Please transcribe the data starting with the line that contains "Where should I" and going on through the line that contains "tap(271, 78)", leaving the pictures out of your answer.

RECORDS TO PROCESS:
==========

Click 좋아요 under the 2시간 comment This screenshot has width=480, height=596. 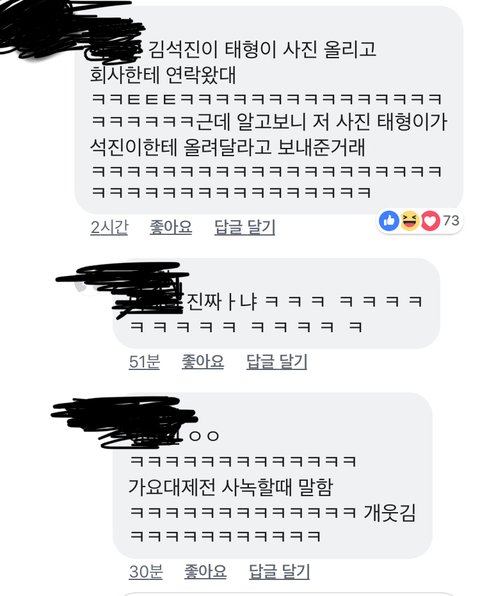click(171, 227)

==========

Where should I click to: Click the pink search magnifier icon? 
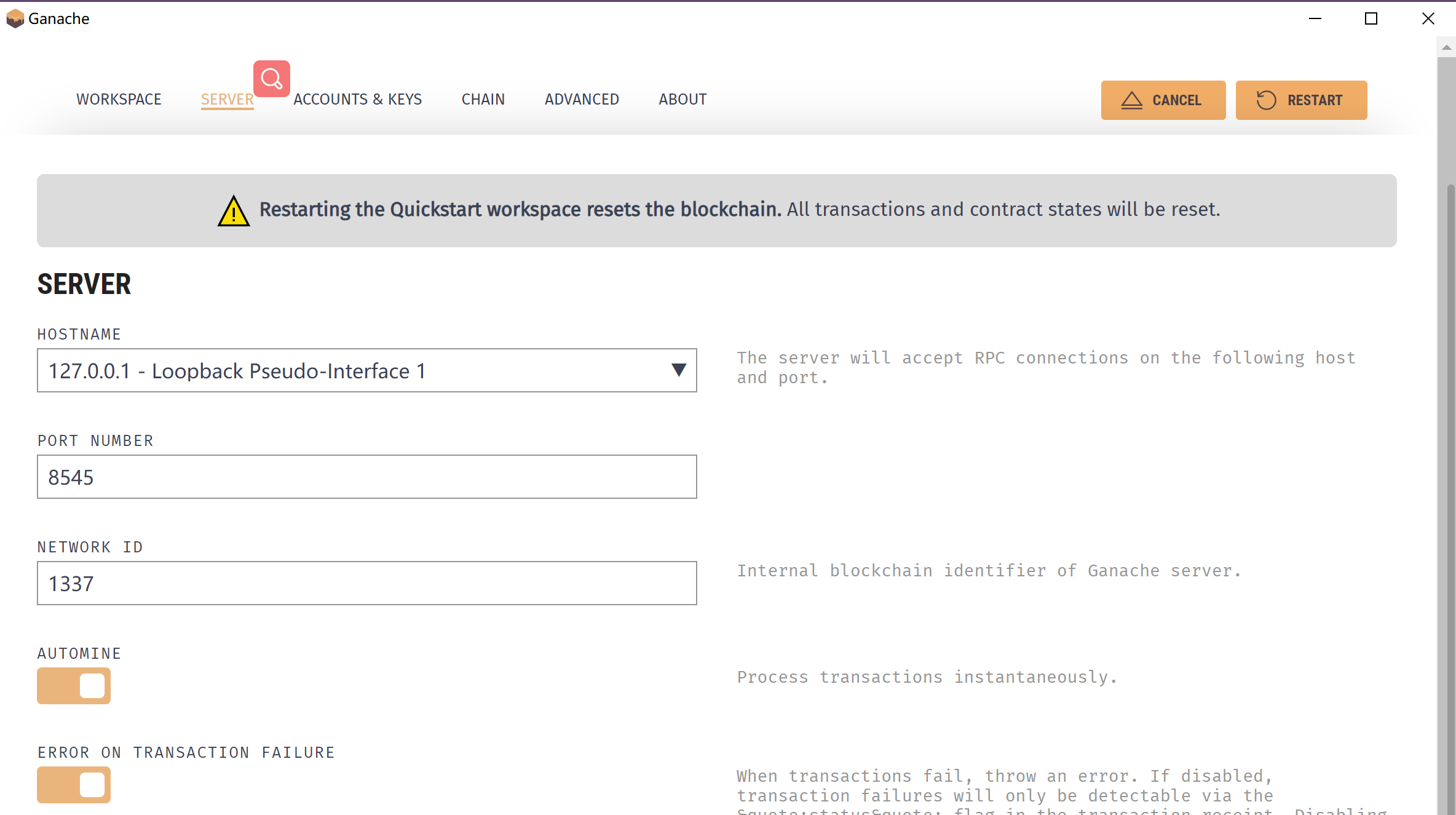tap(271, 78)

==========

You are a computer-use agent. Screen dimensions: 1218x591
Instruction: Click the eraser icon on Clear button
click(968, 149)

==========

OUTPUT FOR THIS EXERCISE:
Where should I click to: Click the pink search magnifier icon? 
tap(271, 78)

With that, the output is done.